La baisse du niveau de vie va projeter en pleine lumière cette violence qui va finir par être dominante. La logique de la situation est une logique violente et lorsque Sarkozy parle violemment, il est dans la logique de l’époque. Ce qui n’est pas le cas des socialistes qui mettent un point d’honneur à se comporter comme des gens bien élevés, raisonnables, qui ne veulent pas faire de vagues. En un sens, ils ne sont pas dans leur époque, ils sont l’objet d’un certain déphasage. Mais nous sommes dans une phase où l’Histoire avance plus vite que les esprits. Les promoteurs du libre-échange et de la monnaie unique avaient gagné la bataille des idées en réussissant à faire croire qu’il n’y avait qu’une seule voie possible.
Pourtant, les lignes commencent à bouger car l’Histoire est en marche ; simplement, au train où vont les choses, l’euro explosera avant que le débat idéologique soit arrivé à maturité.
Si l’euro explose, que se passe-t-il concrètement ?
Plein de choses ! Tout d’abord, il faut admettre que cela posera de gros problèmes conjoncturels. Dans un contexte de crise monétaire, les risques sont réels et il y aura des erreurs à ne pas commettre pour ne pas que la machine s’arrête. Mais je crois qu’il faut avoir une vision équilibrée de l’explosion de l’euro, car toute crise est toujours pleine d’opportunités. L’absurdité des classes dirigeantes sera flagrante et ce sera l’occasion de donner un coup d’air frais dans le système, de mesurer les capacités de réaction d’une société qui se rend compte qu’elle était partie dans une mauvaise direction et qu’elle doit se ressaisir. Il y aura un effet libérateur et toutes sortes de choses paraîtront tout à coup possibles, y compris pour la liquidation de la dette publique.
Naturellement, on pourrait imaginer que les élites vont ramener le capitalisme sur une voie moins chaotique, ne serait-ce que pour préserver leurs intérêts. Mais ce n’est clairement pas ce qui se profile. L’aveuglement fait partie de l’Histoire et celle-ci n’est pas faite que de rationalité. C’est durant les années trente, alors que le monde occidental est ravagé par la crise économique, que Keynes prêche en faveur de l’action régulatrice de l’État, notamment via la dépense publique et sa fameuse Théorie générale de l’emploi, de l’intérêt et de la monnaie, publiée en 1936.

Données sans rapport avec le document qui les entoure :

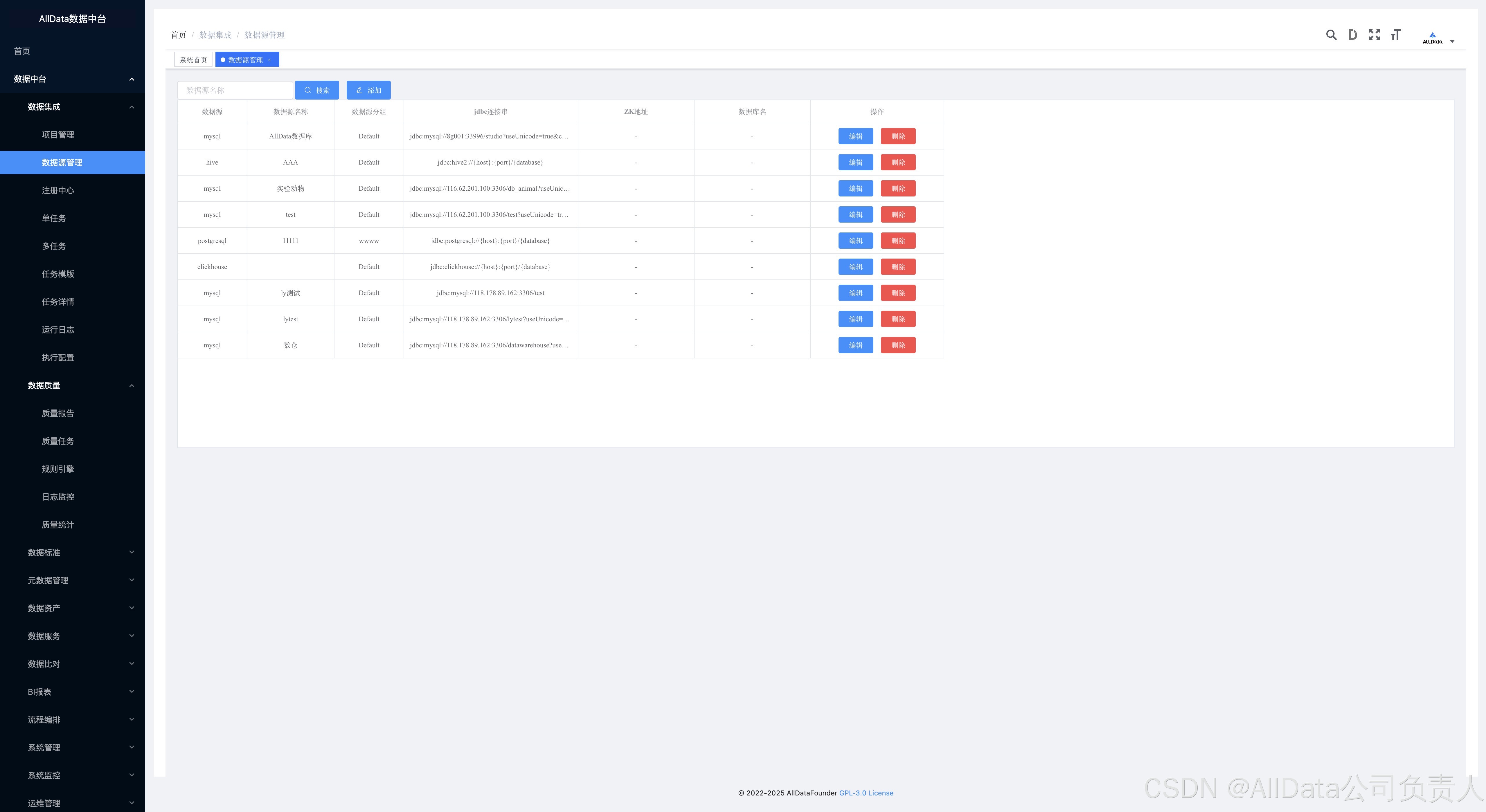1486x812 pixels.
Task: Click the 添加 add button
Action: (368, 91)
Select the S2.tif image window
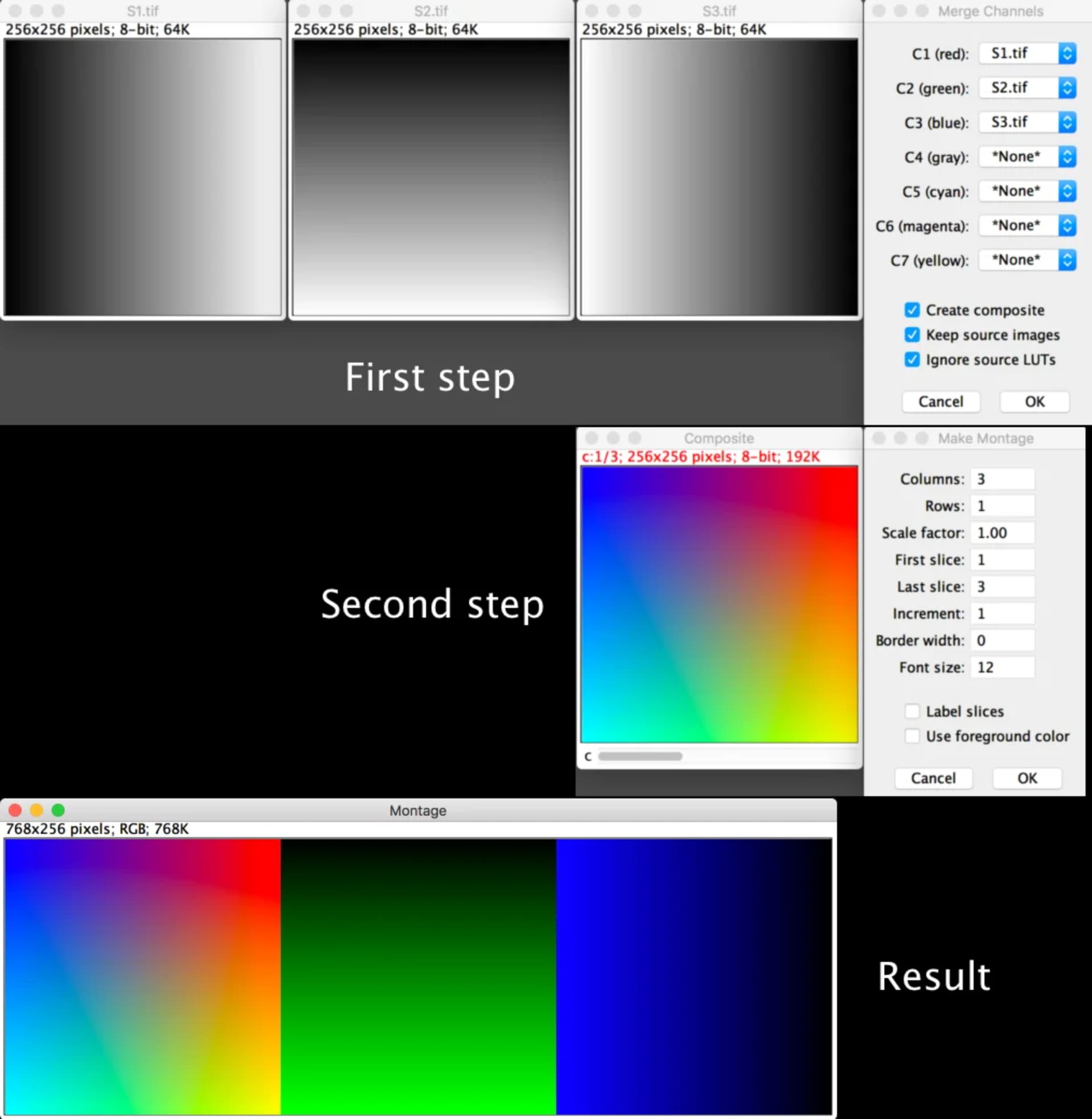Viewport: 1092px width, 1119px height. pyautogui.click(x=430, y=10)
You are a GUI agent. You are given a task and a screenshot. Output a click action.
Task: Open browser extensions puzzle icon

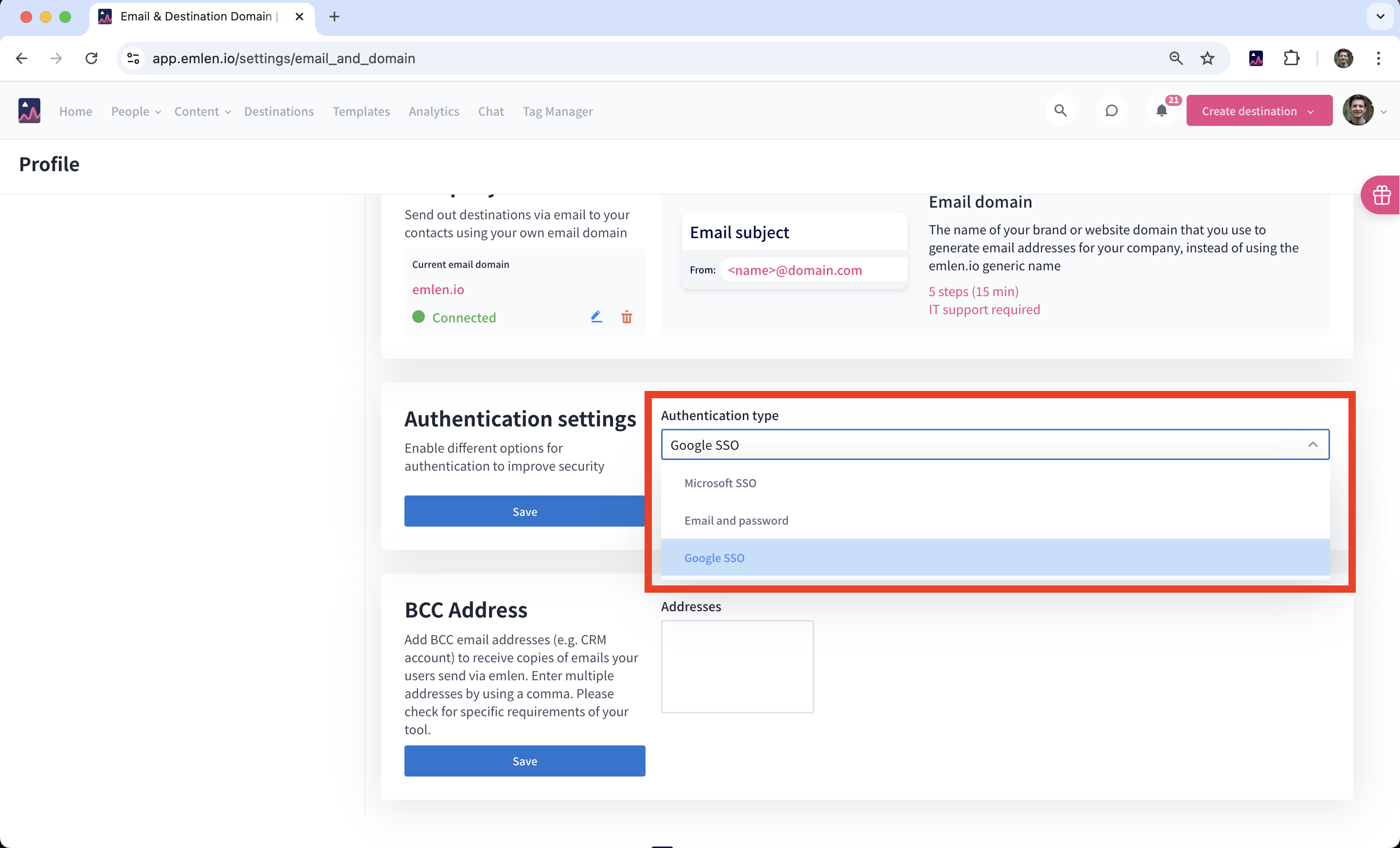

Mais, en Allemagne, Hitler est déjà parvenu au pouvoir depuis trois ans et, en mettant en place une économie de guerre, d’investissement militaire, a ramené le chômage à un taux insignifiant. L’Histoire est allée beaucoup plus vite que la théorie et, pour la plupart des puissances occidentales, la véritable sortie de crise ne sera mise en place qu’au lendemain de la guerre. En clair, les solutions aux crises économiques et historiques de l’Histoire sont rarement appliquées à temps.